The Wobblies were members and activists in the Industrial Workers of the World (IWW) founded in 1905 and organized until largely decimated by corporate and employer action supported by all levels of the state in the pre-World War I period.  They hold a place in the labor pantheon for the great “bread and roses” textile strikes against the giant mills in Paterson, New Jersey and Lawrence, Massachusetts, but perhaps their most unique efforts were in organizing farmworkers in wheat and other harvests across the west, as well as in mining and timber, which have rarely been equaled subsequently.  They are also well-known for their “free speech” fights in California, Washington, and elsewhere, which were largely counterattacks to direct oppression.  White makes no bones about it.  Their program was radical and in opposition to the bare-knuckled capitalism of the time, even though their demands were frequently just for fair wages and basic justice on the job.  Their leadership and activists were deeply committed class strugglers, and often heroic in their resolve.  They were also often seen as a direct threat to the economy, culture, and society where they organized and took a stand, provoking the “iron heel” in author Jack London’s terms, to come down on them hard.

They organized tens of thousands successfully and won some victories, and then they were crushed mercilessly under the full weight of state power in league with employers in field and factory.  White makes an unassailable case that this was not done, as Melvin Dubofsky’s 1969 classic, We Shall Be All:  A History of the Industrial Workers of the World, argued in the hysteria of the WWI sedition trials, but in the relentless, multi-year devastation of criminal syndicalism trials and targeted vagrancy expulsions and jailings that preceded the war.  Strikes were broken by vigilante actions supported by local police beatings, arrests, and sometimes killings.  Hundreds and thousands were sometimes shipped out on trains to break strikes.  Wobblies were arrested, tried in court, and jailed for having IWW literature in their possession.  Criminal syndicalism is a fancy term of declaring unionization a criminal act.  These statutes were allowed to stand even under challenge with so-called liberal judges, part of the Progressive movement in other contexts, bringing the hammer down.  Often there were baseless accusations of sabotage as the excuse for arrests and jail terms for making simple wage demands.  Going on strike by definition was proof of vagrancy, since the Wobblies weren’t working, and this was also upheld by courts.

Professor White was trained as a lawyer as well as a historian, so his hair must have been on fire researching this book.  It took decades before the Supreme Court revisited these laws and voided past decisions, although some of these controversies continue, like whether or not states are preempted by the federal government on questions of sedition.  Free speech has supposedly been buttressed now, but given the current book banning rage, which has even seen the Bible taken out of libraries as pornographic in some Utah school districts, maybe we haven’t gotten as far away from guilt by reading, as many Wobblies suffered.
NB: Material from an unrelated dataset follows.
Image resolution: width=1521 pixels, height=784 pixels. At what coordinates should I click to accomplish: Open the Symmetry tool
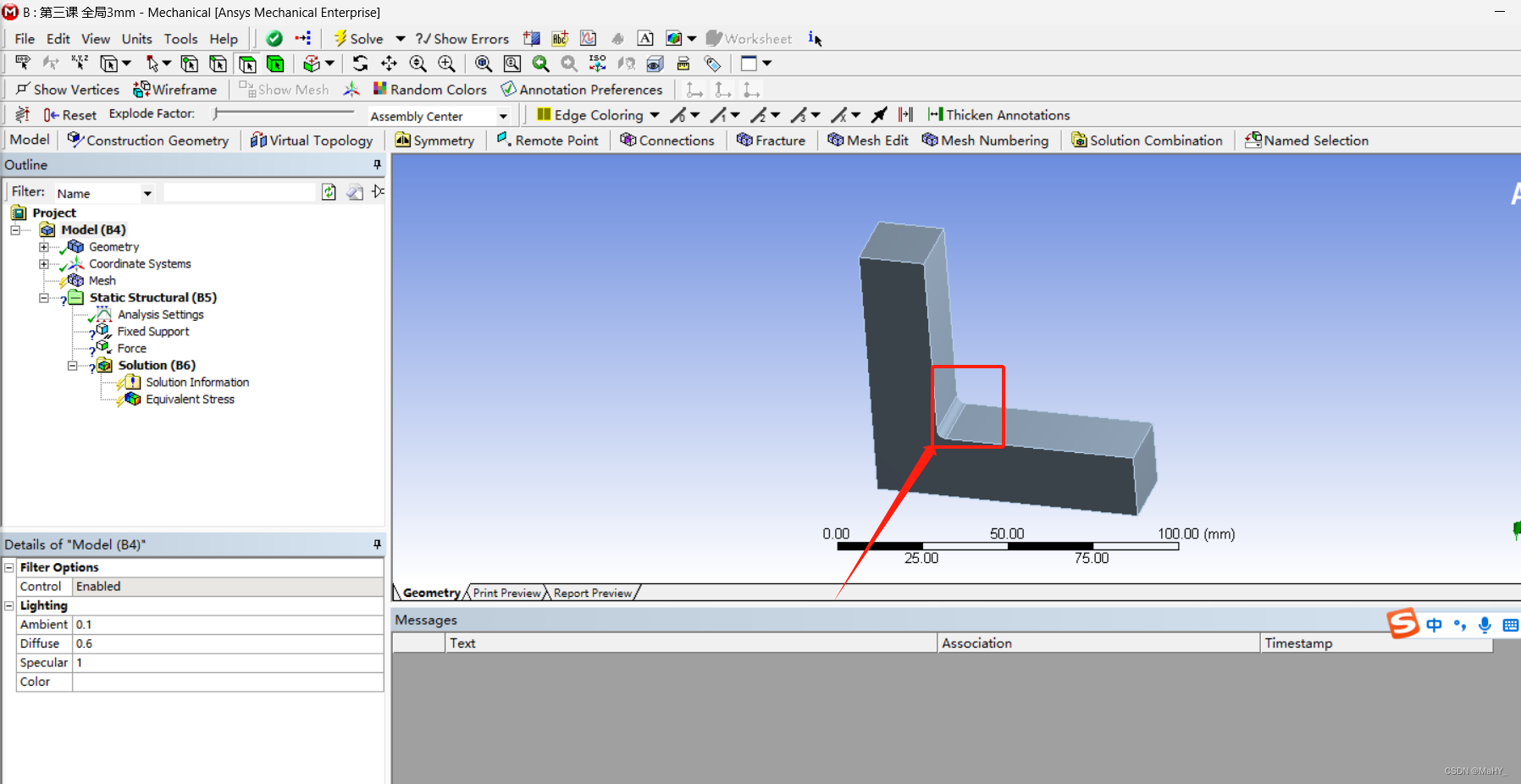pos(435,140)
We can’t really compare anything about the level of repression faced by these unions and their activists and members, as we find today.  Reading Iron Heel and talking to Professor White, I was also struck by the depth of the commitment and courage of these organizers and activists.  They took the beatings, did the hard time, and in many cases went right back to organizing heedless of the personal cost for causes that they believed in, no matter the odds.  That kind of courage and grit still exists among workers everywhere, but it’s rare that we see that level of solidarity and sacrifice today.  I have no nostalgia for those times, but we could sure use some of that their personal strength and steel to confront the iron heels of our times.